Bank's corporate loans dip by record amount in Dec.


SEOUL, Jan. 7 (Yonhap) -- South Korean banks' corporate lending fell by a record
amount in December as firms repaid debts to bolster balance sheets and lenders
made efforts to clean up bad loans, the central bank said Thursday.

As of the end of December, banks' outstanding corporate loans amounted to 506.2
trillion won (US$446.2 billion), down 11.7 trillion won from the previous month,
according to the Bank of Korea (BOK). The figure marked the largest monthly fall
since January 2002 when the bank began to compile related data.

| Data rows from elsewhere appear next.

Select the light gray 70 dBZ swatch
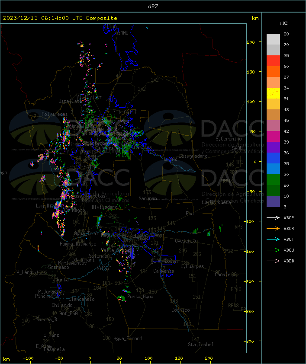This screenshot has height=364, width=306. (x=273, y=39)
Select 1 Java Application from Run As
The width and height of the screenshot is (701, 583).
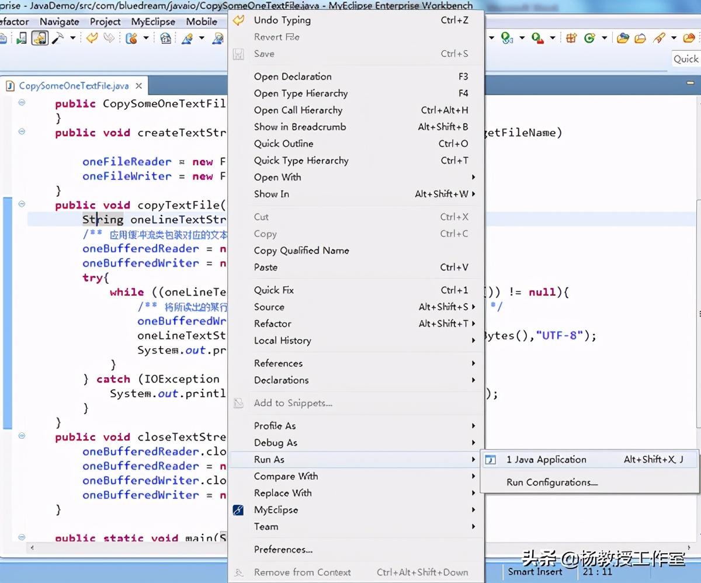pos(546,460)
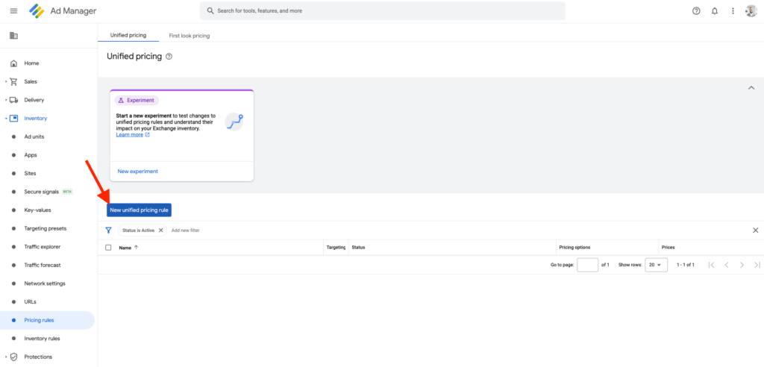Open the notifications bell
The image size is (764, 367).
point(715,11)
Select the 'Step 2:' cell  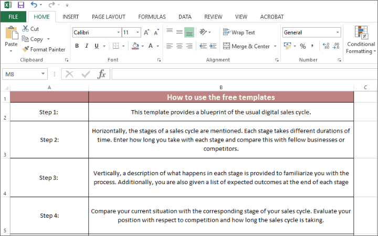[x=49, y=140]
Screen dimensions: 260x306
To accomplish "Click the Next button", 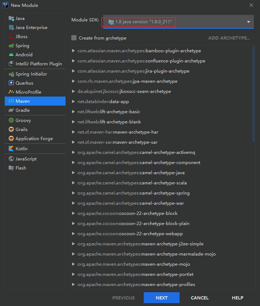I will 162,298.
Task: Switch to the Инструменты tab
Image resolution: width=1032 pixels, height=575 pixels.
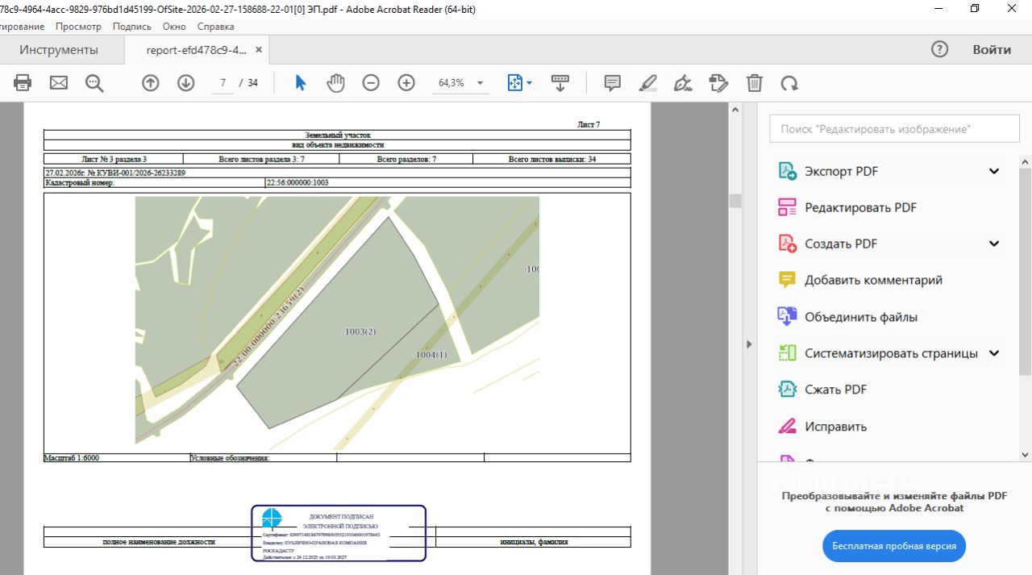Action: 59,50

"Banks' corporate lending sharply declined as smaller firms repaid their loans to
sweeten their year-end balance sheets and lenders wrote down large amounts of bad
debts," said a BOK official.
Last month, corporate loans declined more sharply compared with an average 3.6
trillion won fall seen between 2004 and 2008, the bank said.
The Financial Services Commission (FSC), the financial watchdog, advised local
banks to lower their bad debt ratio to around 1 percent by the end of last year
in a bid to help them brace for economic uncertainty.
Meanwhile, local banks' deposits also sharply declined mainly because sales of
certificates of deposit (CDs) tumbled, driven by banks' efforts to lower their
loan-deposit ratios, the BOK said.
Bank deposits reached an outstanding 1,007.5 trillion won as of the end of
December, down 8.3 trillion won from a month earlier. The December numbers marked
the steepest decline since January 2006 when bank deposits fell 12.7 trillion
won, it added.
Local banks will be required to keep their loan to deposit ratio, a gauge of a
bank's solvency, below 100 percent down the road, a move aimed at encouraging
them to beef up their financial soundness and liquidity management. According to
the FSC, the ratio stood at 112 percent as of the end of September when CDs are
excluded.
The data comes a day before the BOK makes its monthly interest-rate decision. The
central bank is widely forecast to freeze the benchmark seven-day repo rate at a
record low of 2 percent for the 11th straight month.
The bank cut the base rate by a total of 3.25 percentage points between October
2008 and February in an effort to bolster the economic slowdown.